------ Material shown

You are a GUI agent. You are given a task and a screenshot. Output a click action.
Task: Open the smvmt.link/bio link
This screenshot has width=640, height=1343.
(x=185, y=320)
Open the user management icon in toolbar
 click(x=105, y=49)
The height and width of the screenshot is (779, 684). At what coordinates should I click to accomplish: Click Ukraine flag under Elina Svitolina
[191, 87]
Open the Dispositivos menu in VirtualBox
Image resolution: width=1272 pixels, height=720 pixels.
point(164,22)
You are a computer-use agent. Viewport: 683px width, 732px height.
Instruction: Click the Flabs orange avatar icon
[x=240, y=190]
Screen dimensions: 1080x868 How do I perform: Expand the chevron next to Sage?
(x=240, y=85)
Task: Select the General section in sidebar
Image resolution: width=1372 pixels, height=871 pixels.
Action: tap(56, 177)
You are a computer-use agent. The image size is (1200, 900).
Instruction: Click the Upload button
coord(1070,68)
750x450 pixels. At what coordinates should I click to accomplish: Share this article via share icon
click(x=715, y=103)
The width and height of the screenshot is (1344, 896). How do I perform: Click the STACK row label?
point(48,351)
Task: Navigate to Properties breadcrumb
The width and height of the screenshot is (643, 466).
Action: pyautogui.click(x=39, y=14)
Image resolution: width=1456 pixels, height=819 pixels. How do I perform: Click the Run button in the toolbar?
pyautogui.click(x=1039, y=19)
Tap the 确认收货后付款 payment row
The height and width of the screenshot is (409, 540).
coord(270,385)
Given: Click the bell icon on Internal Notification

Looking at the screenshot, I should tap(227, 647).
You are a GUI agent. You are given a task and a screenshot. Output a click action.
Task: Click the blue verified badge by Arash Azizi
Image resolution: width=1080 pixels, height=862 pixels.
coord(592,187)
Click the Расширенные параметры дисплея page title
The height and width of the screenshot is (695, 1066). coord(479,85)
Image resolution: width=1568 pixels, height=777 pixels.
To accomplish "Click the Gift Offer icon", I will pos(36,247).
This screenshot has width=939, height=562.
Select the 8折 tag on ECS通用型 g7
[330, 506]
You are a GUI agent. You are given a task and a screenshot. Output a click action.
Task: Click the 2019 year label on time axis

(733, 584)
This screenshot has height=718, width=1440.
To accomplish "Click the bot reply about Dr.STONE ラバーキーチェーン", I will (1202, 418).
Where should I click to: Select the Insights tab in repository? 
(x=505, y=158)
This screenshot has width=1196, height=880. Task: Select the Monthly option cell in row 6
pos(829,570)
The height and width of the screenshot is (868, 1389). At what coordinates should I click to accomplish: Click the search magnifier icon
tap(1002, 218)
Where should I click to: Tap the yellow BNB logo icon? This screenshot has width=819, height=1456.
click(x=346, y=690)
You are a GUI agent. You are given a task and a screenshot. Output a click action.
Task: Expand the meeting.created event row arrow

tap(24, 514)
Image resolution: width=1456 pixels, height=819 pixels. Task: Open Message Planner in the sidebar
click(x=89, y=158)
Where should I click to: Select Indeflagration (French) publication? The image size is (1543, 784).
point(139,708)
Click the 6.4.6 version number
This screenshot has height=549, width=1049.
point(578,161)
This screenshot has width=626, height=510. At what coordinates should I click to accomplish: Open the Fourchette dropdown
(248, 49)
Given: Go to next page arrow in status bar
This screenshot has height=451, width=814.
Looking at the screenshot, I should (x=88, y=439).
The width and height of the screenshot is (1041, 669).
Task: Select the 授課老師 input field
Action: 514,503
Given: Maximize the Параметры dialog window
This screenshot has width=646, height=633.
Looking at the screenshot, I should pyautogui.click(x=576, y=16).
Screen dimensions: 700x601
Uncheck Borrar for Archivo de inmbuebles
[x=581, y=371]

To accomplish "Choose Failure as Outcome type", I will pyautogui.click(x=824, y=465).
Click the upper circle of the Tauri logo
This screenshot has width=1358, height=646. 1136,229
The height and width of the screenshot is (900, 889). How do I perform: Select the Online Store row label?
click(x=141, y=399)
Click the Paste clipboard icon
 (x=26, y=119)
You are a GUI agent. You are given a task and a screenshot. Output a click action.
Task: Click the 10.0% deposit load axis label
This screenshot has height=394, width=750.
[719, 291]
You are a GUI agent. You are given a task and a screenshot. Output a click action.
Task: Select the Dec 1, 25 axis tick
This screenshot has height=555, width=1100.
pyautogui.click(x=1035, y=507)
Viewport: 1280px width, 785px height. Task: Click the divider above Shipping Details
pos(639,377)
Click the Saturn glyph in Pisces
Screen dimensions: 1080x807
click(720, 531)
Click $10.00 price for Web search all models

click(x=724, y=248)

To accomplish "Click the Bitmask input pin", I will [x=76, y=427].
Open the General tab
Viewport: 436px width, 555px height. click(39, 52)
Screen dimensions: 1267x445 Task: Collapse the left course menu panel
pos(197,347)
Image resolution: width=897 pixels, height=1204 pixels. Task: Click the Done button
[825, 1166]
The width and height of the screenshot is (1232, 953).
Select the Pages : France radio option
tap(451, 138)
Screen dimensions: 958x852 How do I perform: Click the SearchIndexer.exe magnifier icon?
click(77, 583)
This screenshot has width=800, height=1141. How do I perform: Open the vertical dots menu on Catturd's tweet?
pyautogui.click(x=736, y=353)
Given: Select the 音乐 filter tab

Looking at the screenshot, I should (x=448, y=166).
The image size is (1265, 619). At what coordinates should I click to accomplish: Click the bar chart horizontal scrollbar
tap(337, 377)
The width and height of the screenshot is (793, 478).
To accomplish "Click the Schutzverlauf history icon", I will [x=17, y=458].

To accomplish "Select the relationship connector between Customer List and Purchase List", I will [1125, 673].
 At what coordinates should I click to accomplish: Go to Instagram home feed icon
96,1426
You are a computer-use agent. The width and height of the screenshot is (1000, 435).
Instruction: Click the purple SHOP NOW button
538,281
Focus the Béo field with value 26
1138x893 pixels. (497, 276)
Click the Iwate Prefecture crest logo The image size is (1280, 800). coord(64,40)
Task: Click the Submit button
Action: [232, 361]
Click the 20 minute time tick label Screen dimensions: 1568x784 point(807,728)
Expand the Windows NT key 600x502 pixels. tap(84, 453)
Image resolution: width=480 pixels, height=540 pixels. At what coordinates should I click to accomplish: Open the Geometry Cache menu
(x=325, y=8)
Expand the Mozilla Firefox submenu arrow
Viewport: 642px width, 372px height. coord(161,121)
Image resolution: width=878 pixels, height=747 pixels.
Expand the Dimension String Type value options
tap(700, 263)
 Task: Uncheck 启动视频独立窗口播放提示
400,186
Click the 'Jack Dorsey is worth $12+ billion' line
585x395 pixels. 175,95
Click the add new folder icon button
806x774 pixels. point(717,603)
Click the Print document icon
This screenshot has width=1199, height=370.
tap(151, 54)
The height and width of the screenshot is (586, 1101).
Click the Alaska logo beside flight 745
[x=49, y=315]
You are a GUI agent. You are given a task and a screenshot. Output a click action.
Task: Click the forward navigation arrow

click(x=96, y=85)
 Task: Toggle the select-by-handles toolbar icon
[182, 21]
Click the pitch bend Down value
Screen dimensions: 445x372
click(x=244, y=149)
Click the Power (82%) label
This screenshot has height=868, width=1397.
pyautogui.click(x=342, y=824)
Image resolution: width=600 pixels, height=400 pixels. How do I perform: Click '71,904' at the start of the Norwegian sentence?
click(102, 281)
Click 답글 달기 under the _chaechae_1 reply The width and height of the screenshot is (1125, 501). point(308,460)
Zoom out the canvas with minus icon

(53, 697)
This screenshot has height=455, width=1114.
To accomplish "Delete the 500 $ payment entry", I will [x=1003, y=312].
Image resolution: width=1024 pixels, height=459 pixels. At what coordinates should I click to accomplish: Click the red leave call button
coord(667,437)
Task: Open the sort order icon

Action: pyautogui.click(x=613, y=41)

------------

### [Work to be completed]
Can you output every one of the rows above again, word for word and unchanged?

### [Response below]
You are a GUI agent. You are given a task and a screenshot. Output a click action.
Task: Open the smvmt.link/bio link
This screenshot has width=640, height=1343.
(x=185, y=320)
Open the user management icon in toolbar
 click(x=105, y=49)
The height and width of the screenshot is (779, 684). At what coordinates should I click to accomplish: Click Ukraine flag under Elina Svitolina
[191, 87]
Open the Dispositivos menu in VirtualBox
Image resolution: width=1272 pixels, height=720 pixels.
point(164,22)
You are a computer-use agent. Viewport: 683px width, 732px height.
Instruction: Click the Flabs orange avatar icon
[x=240, y=190]
Screen dimensions: 1080x868 How do I perform: Expand the chevron next to Sage?
(x=240, y=85)
Task: Select the General section in sidebar
Image resolution: width=1372 pixels, height=871 pixels.
Action: tap(56, 177)
You are a computer-use agent. The image size is (1200, 900).
Instruction: Click the Upload button
coord(1070,68)
750x450 pixels. At what coordinates should I click to accomplish: Share this article via share icon
click(x=715, y=103)
The width and height of the screenshot is (1344, 896). How do I perform: Click the STACK row label?
point(48,351)
Task: Navigate to Properties breadcrumb
The width and height of the screenshot is (643, 466).
Action: pyautogui.click(x=39, y=14)
Image resolution: width=1456 pixels, height=819 pixels. How do I perform: Click the Run button in the toolbar?
pyautogui.click(x=1039, y=19)
Tap the 确认收货后付款 payment row
The height and width of the screenshot is (409, 540).
coord(270,385)
Given: Click the bell icon on Internal Notification

Looking at the screenshot, I should tap(227, 647).
You are a GUI agent. You are given a task and a screenshot. Output a click action.
Task: Click the blue verified badge by Arash Azizi
Image resolution: width=1080 pixels, height=862 pixels.
coord(592,187)
Click the Расширенные параметры дисплея page title
The height and width of the screenshot is (695, 1066). coord(479,85)
Image resolution: width=1568 pixels, height=777 pixels.
To accomplish "Click the Gift Offer icon", I will pos(36,247).
This screenshot has width=939, height=562.
Select the 8折 tag on ECS通用型 g7
[330, 506]
You are a GUI agent. You are given a task and a screenshot. Output a click action.
Task: Click the 2019 year label on time axis

(733, 584)
This screenshot has height=718, width=1440.
To accomplish "Click the bot reply about Dr.STONE ラバーキーチェーン", I will (1202, 418).
Where should I click to: Select the Insights tab in repository? 
(x=505, y=158)
This screenshot has width=1196, height=880. Task: Select the Monthly option cell in row 6
pos(829,570)
The height and width of the screenshot is (868, 1389). At what coordinates should I click to accomplish: Click the search magnifier icon
tap(1002, 218)
Where should I click to: Tap the yellow BNB logo icon? This screenshot has width=819, height=1456.
click(x=346, y=690)
You are a GUI agent. You are given a task and a screenshot. Output a click action.
Task: Expand the meeting.created event row arrow

tap(24, 514)
Image resolution: width=1456 pixels, height=819 pixels. Task: Open Message Planner in the sidebar
click(x=89, y=158)
Where should I click to: Select Indeflagration (French) publication? The image size is (1543, 784).
point(139,708)
Click the 6.4.6 version number
This screenshot has height=549, width=1049.
point(578,161)
This screenshot has width=626, height=510. At what coordinates should I click to accomplish: Open the Fourchette dropdown
(248, 49)
Given: Go to next page arrow in status bar
This screenshot has height=451, width=814.
Looking at the screenshot, I should (x=88, y=439).
The width and height of the screenshot is (1041, 669).
Task: Select the 授課老師 input field
Action: 514,503
Given: Maximize the Параметры dialog window
This screenshot has width=646, height=633.
Looking at the screenshot, I should pyautogui.click(x=576, y=16).
Screen dimensions: 700x601
Uncheck Borrar for Archivo de inmbuebles
[x=581, y=371]

To accomplish "Choose Failure as Outcome type", I will pyautogui.click(x=824, y=465).
Click the upper circle of the Tauri logo
This screenshot has width=1358, height=646. 1136,229
The height and width of the screenshot is (900, 889). How do I perform: Select the Online Store row label?
click(x=141, y=399)
Click the Paste clipboard icon
 (x=26, y=119)
You are a GUI agent. You are given a task and a screenshot. Output a click action.
Task: Click the 10.0% deposit load axis label
This screenshot has height=394, width=750.
[719, 291]
You are a GUI agent. You are given a task and a screenshot. Output a click action.
Task: Select the Dec 1, 25 axis tick
This screenshot has height=555, width=1100.
pyautogui.click(x=1035, y=507)
Viewport: 1280px width, 785px height. Task: Click the divider above Shipping Details
pos(639,377)
Click the Saturn glyph in Pisces
Screen dimensions: 1080x807
click(720, 531)
Click $10.00 price for Web search all models

click(x=724, y=248)

To accomplish "Click the Bitmask input pin", I will [x=76, y=427].
Open the General tab
Viewport: 436px width, 555px height. click(39, 52)
Screen dimensions: 1267x445 Task: Collapse the left course menu panel
pos(197,347)
Image resolution: width=897 pixels, height=1204 pixels. Task: Click the Done button
[825, 1166]
The width and height of the screenshot is (1232, 953).
Select the Pages : France radio option
tap(451, 138)
Screen dimensions: 958x852 How do I perform: Click the SearchIndexer.exe magnifier icon?
click(77, 583)
This screenshot has width=800, height=1141. How do I perform: Open the vertical dots menu on Catturd's tweet?
pyautogui.click(x=736, y=353)
Given: Select the 音乐 filter tab

Looking at the screenshot, I should (x=448, y=166).
The image size is (1265, 619). At what coordinates should I click to accomplish: Click the bar chart horizontal scrollbar
tap(337, 377)
The width and height of the screenshot is (793, 478).
To accomplish "Click the Schutzverlauf history icon", I will [x=17, y=458].

To accomplish "Select the relationship connector between Customer List and Purchase List", I will [1125, 673].
 At what coordinates should I click to accomplish: Go to Instagram home feed icon
96,1426
You are a computer-use agent. The width and height of the screenshot is (1000, 435).
Instruction: Click the purple SHOP NOW button
538,281
Focus the Béo field with value 26
1138x893 pixels. (497, 276)
Click the Iwate Prefecture crest logo The image size is (1280, 800). coord(64,40)
Task: Click the Submit button
Action: [232, 361]
Click the 20 minute time tick label Screen dimensions: 1568x784 point(807,728)
Expand the Windows NT key 600x502 pixels. tap(84, 453)
Image resolution: width=480 pixels, height=540 pixels. At what coordinates should I click to accomplish: Open the Geometry Cache menu
(x=325, y=8)
Expand the Mozilla Firefox submenu arrow
Viewport: 642px width, 372px height. coord(161,121)
Image resolution: width=878 pixels, height=747 pixels.
Expand the Dimension String Type value options
tap(700, 263)
 Task: Uncheck 启动视频独立窗口播放提示
400,186
Click the 'Jack Dorsey is worth $12+ billion' line
585x395 pixels. 175,95
Click the add new folder icon button
806x774 pixels. point(717,603)
Click the Print document icon
This screenshot has width=1199, height=370.
tap(151, 54)
The height and width of the screenshot is (586, 1101).
Click the Alaska logo beside flight 745
[x=49, y=315]
You are a GUI agent. You are given a task and a screenshot. Output a click action.
Task: Click the forward navigation arrow

click(x=96, y=85)
 Task: Toggle the select-by-handles toolbar icon
[182, 21]
Click the pitch bend Down value
Screen dimensions: 445x372
click(x=244, y=149)
Click the Power (82%) label
This screenshot has height=868, width=1397.
pyautogui.click(x=342, y=824)
Image resolution: width=600 pixels, height=400 pixels. How do I perform: Click '71,904' at the start of the Norwegian sentence?
click(102, 281)
Click 답글 달기 under the _chaechae_1 reply The width and height of the screenshot is (1125, 501). point(308,460)
Zoom out the canvas with minus icon

(53, 697)
This screenshot has height=455, width=1114.
To accomplish "Delete the 500 $ payment entry", I will [x=1003, y=312].
Image resolution: width=1024 pixels, height=459 pixels. At what coordinates should I click to accomplish: Click the red leave call button
coord(667,437)
Task: Open the sort order icon

Action: pyautogui.click(x=613, y=41)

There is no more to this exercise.